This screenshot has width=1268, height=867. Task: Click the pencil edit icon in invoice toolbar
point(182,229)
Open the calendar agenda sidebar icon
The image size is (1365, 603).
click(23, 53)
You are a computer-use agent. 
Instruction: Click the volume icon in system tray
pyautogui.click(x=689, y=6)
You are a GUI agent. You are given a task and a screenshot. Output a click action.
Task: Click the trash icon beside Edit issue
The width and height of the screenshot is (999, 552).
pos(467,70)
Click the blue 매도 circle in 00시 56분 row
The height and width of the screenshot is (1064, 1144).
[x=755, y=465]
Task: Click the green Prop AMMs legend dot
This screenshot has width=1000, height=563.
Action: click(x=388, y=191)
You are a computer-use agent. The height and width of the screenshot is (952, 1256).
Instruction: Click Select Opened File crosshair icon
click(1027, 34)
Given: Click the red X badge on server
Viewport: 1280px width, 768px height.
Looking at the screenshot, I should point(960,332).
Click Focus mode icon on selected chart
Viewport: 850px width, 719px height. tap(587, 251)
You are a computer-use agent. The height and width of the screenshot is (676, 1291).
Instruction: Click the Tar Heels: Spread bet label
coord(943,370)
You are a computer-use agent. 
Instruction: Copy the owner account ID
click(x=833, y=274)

|---|

→ **Task goal**: Tell how many lines in the entries contain the string "computer", and give nothing beyond the number.

→ **Response below**: 4